__Extracted data__.
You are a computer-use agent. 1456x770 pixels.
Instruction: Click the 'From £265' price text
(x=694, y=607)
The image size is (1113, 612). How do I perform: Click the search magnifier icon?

--

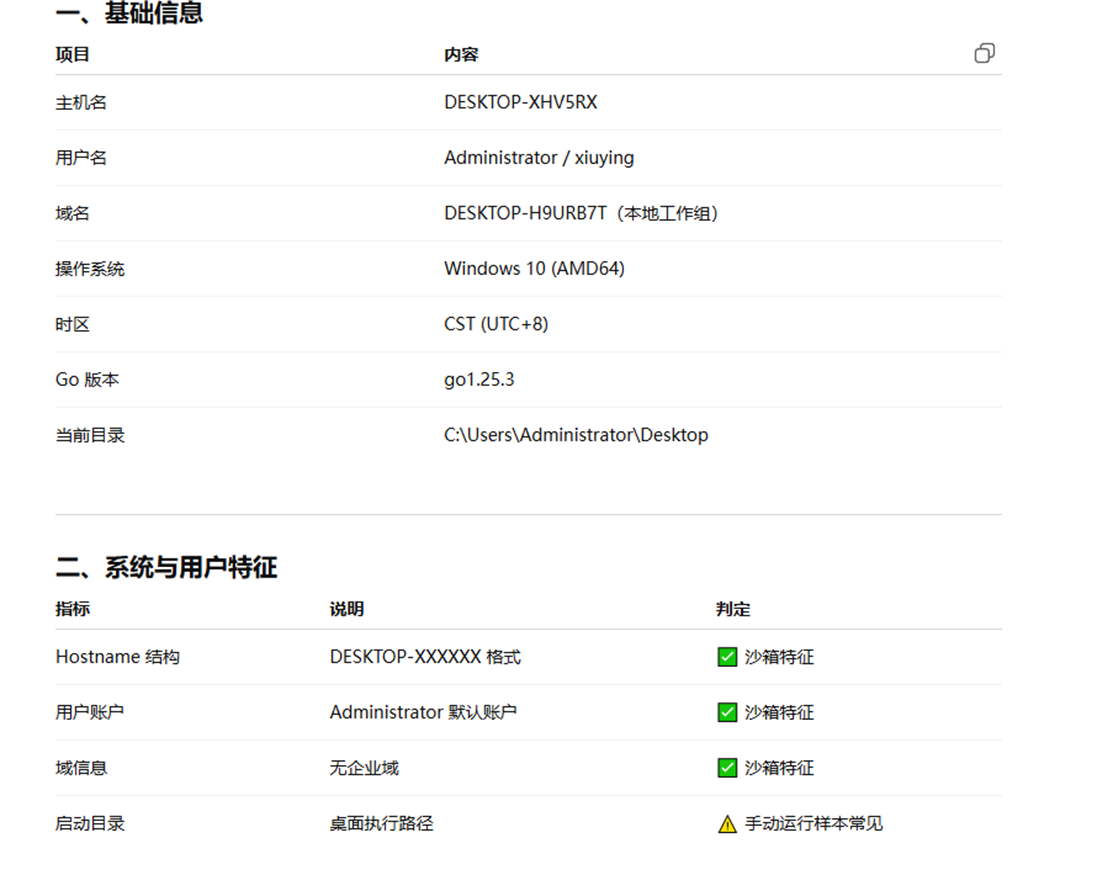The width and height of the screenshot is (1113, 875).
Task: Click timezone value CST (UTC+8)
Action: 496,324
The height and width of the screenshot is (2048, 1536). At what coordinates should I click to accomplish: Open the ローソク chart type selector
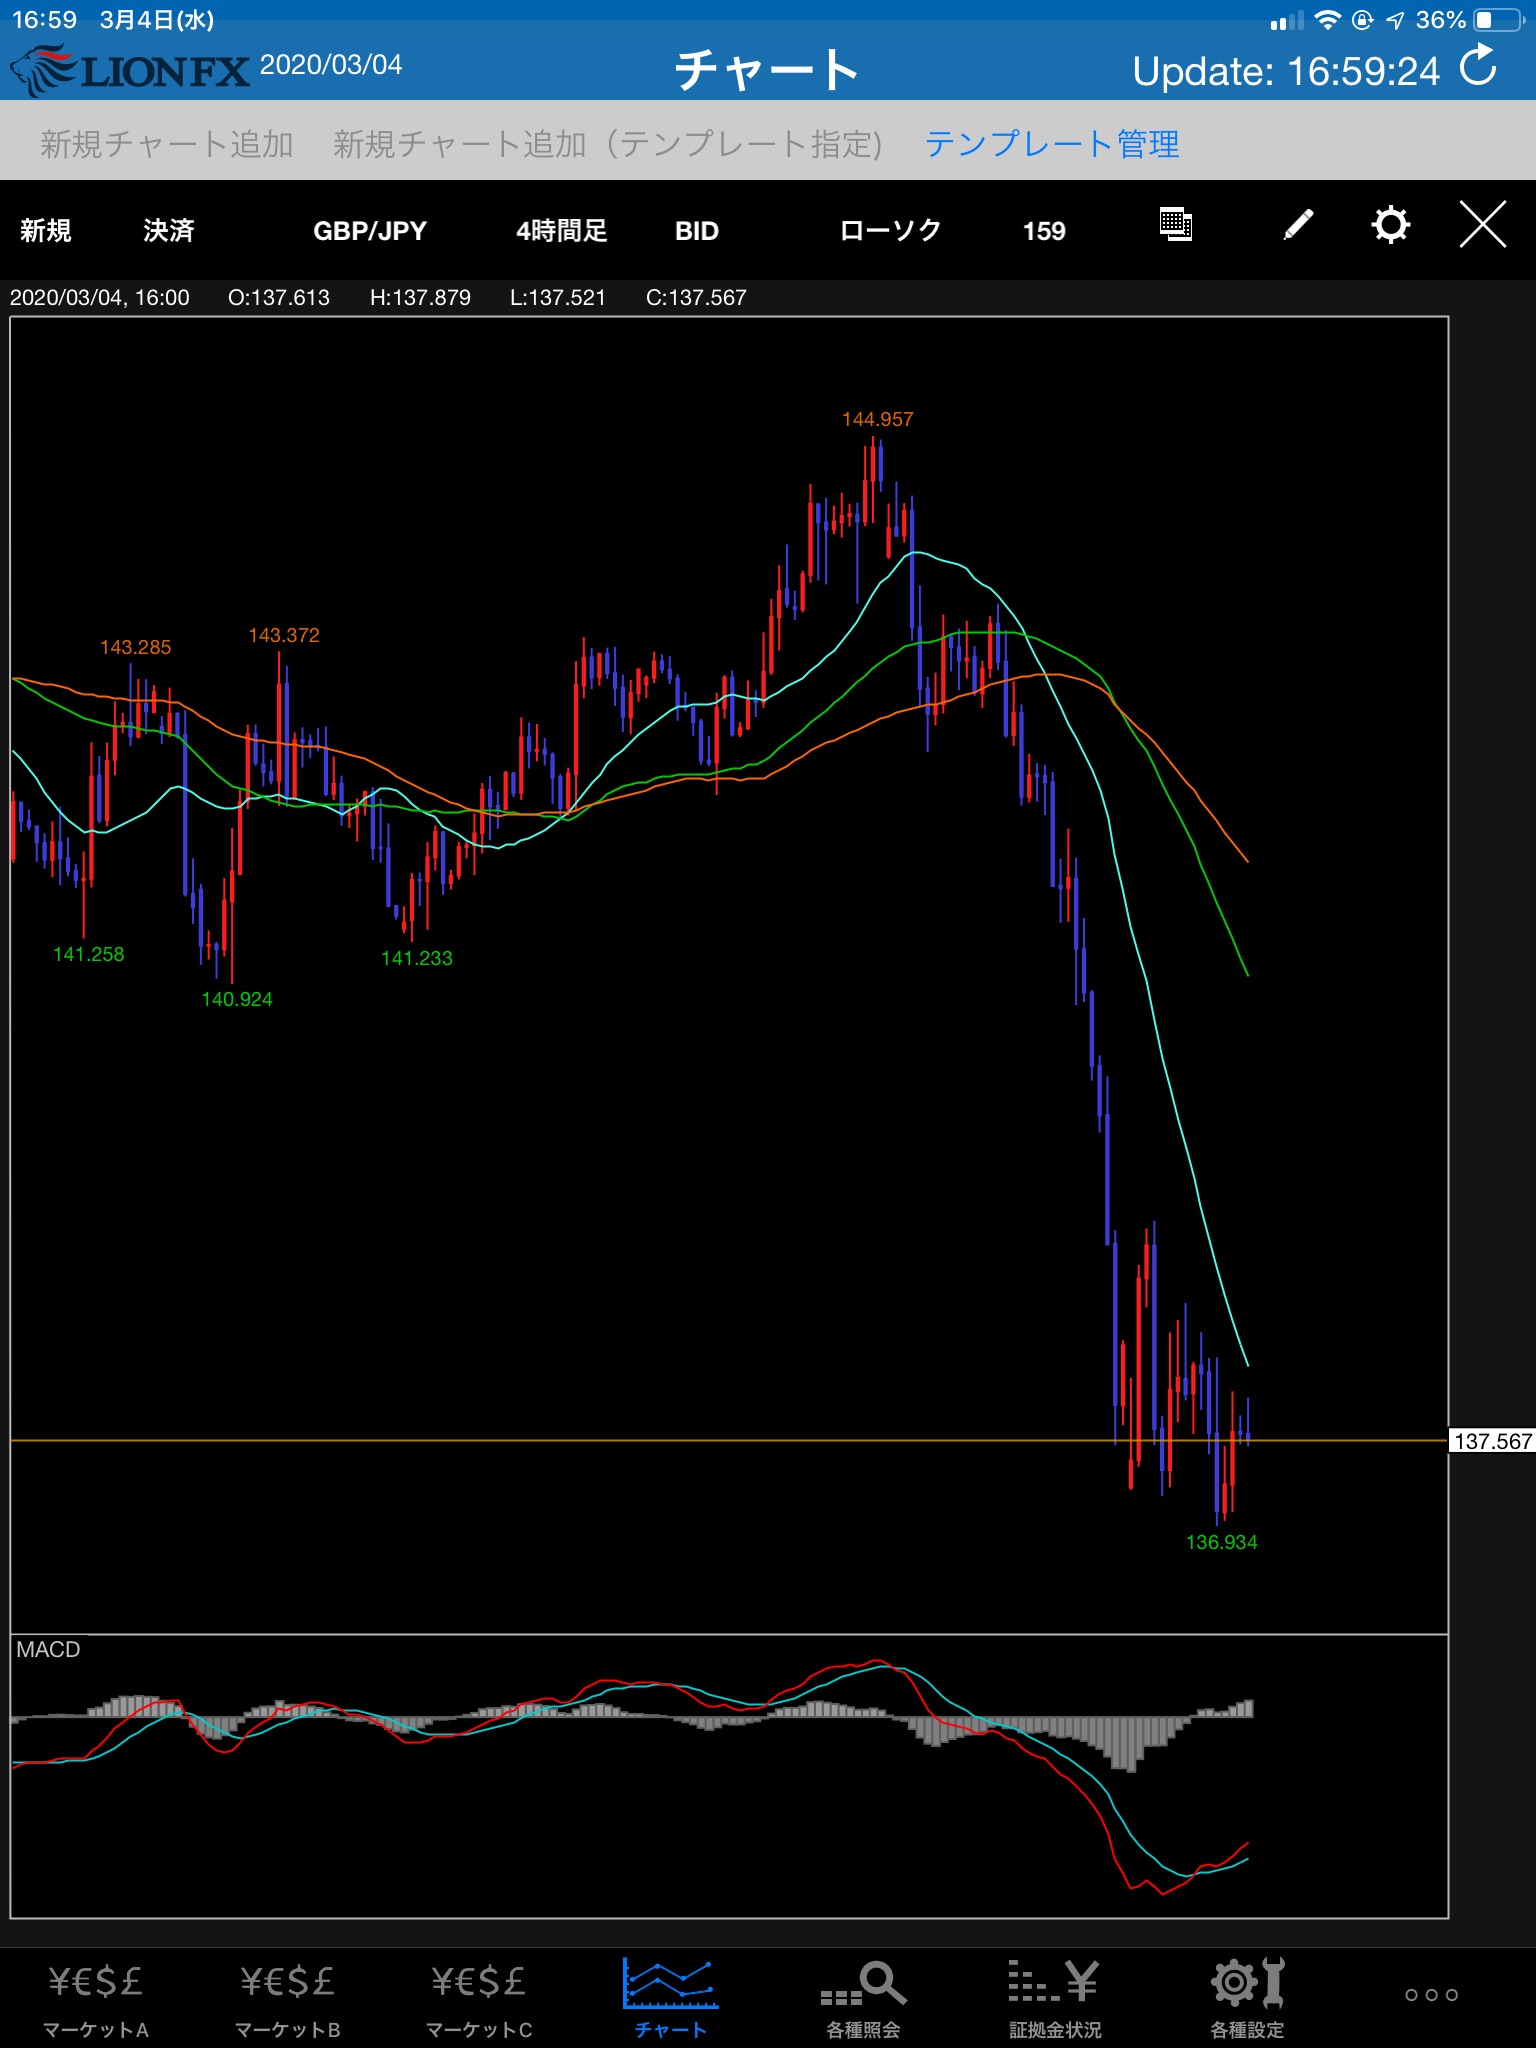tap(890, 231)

__Required work__. Set down, from the entries above, exactly the lines from the one with "You are a computer-use" up to and including the one with "The image size", and no other lines.

__Answer section__.
You are a computer-use agent. 1456x770 pixels.
Instruction: Click the 'From £265' price text
(x=694, y=607)
The image size is (1113, 612). How do I perform: Click the search magnifier icon?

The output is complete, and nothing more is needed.